* **WORK TO COMPLETE**: Lines containing the word "target" are to be copied from the data below.

-*-*-

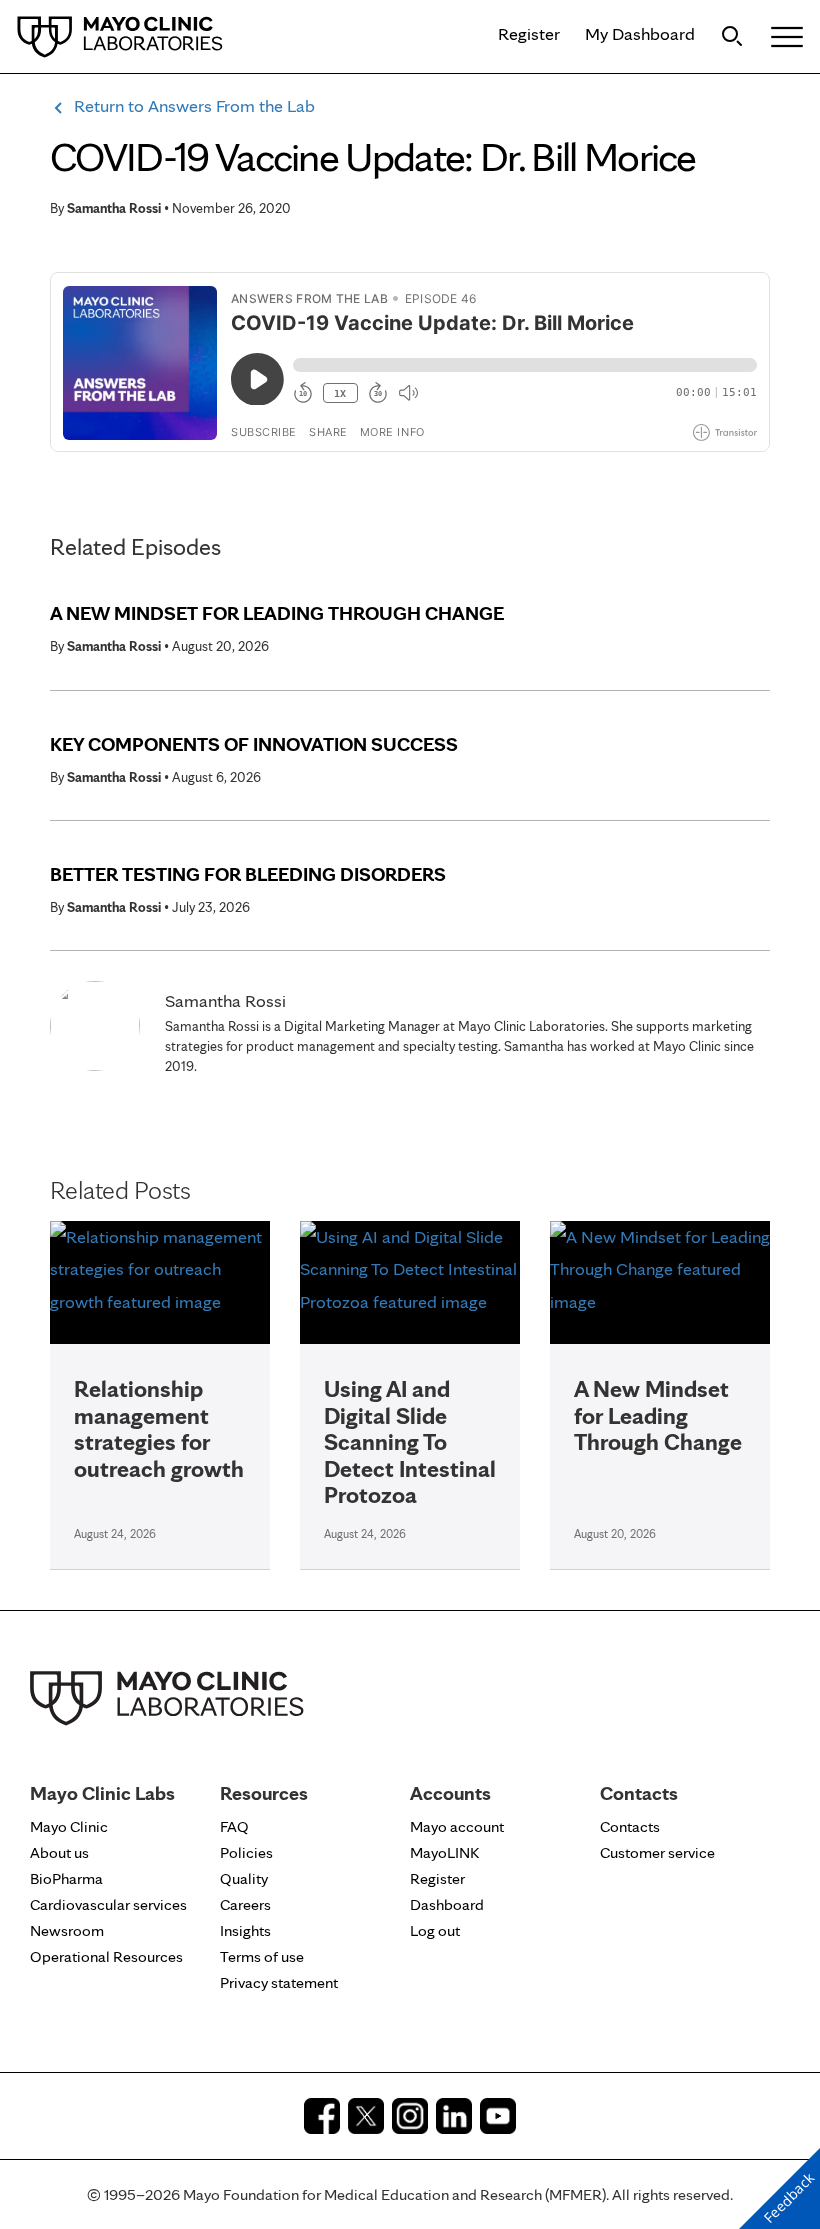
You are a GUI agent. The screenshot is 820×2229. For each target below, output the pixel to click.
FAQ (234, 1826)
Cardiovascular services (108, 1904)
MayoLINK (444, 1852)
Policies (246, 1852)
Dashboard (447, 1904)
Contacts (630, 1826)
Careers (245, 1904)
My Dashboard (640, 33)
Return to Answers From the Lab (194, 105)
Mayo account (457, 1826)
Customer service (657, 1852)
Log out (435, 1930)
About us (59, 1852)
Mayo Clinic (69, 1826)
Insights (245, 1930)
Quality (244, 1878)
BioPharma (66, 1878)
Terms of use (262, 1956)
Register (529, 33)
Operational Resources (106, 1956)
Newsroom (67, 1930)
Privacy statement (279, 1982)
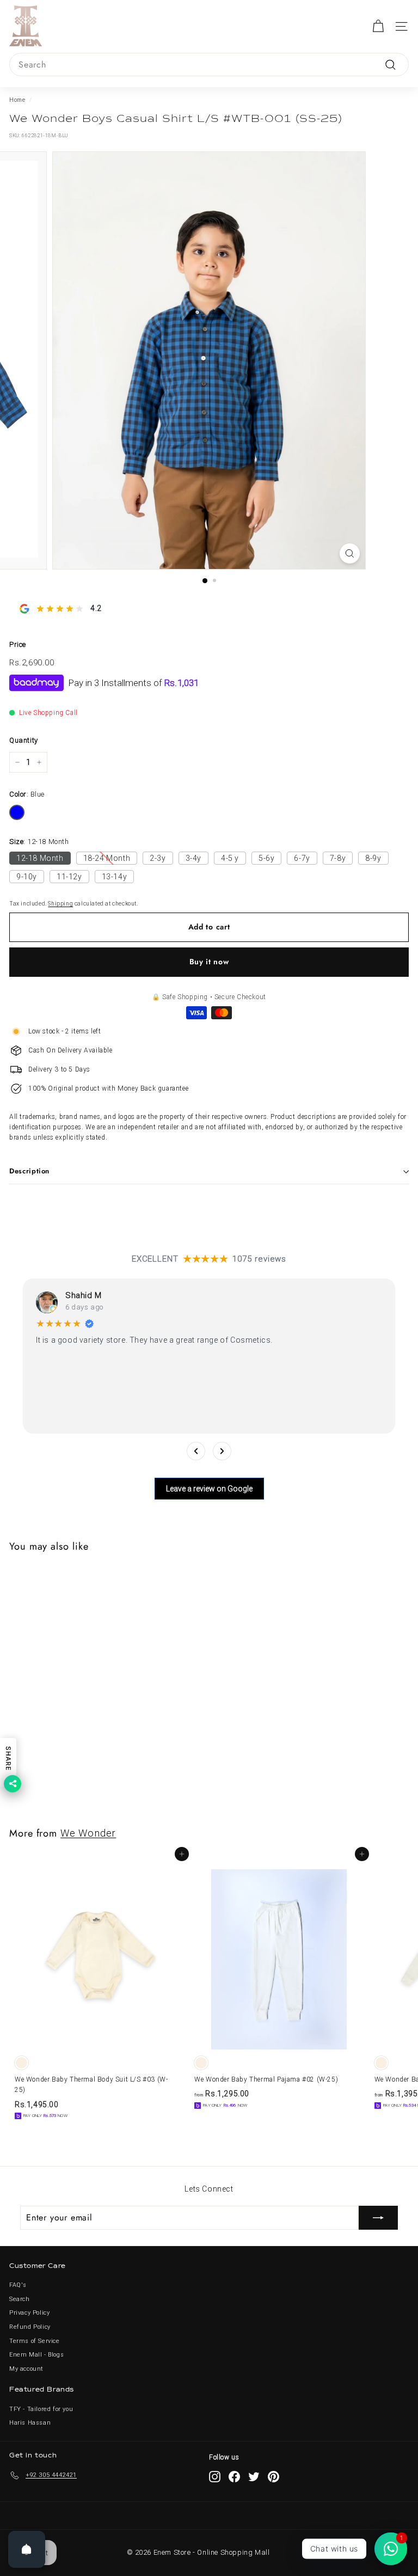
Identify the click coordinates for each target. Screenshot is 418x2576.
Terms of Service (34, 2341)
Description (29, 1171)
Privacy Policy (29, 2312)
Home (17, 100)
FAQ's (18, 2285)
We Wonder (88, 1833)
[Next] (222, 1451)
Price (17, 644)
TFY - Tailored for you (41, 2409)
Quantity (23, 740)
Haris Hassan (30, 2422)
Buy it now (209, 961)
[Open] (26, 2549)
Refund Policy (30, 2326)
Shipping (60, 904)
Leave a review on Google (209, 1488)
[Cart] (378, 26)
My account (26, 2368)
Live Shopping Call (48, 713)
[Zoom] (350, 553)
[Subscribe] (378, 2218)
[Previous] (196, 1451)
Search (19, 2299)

-*-*-

* **ANSWER**:
You are a GUI agent. The screenshot is 820×2229. For each target below, output the pixel to click.
Identify the click coordinates for each target. Screenshot is 418x2576.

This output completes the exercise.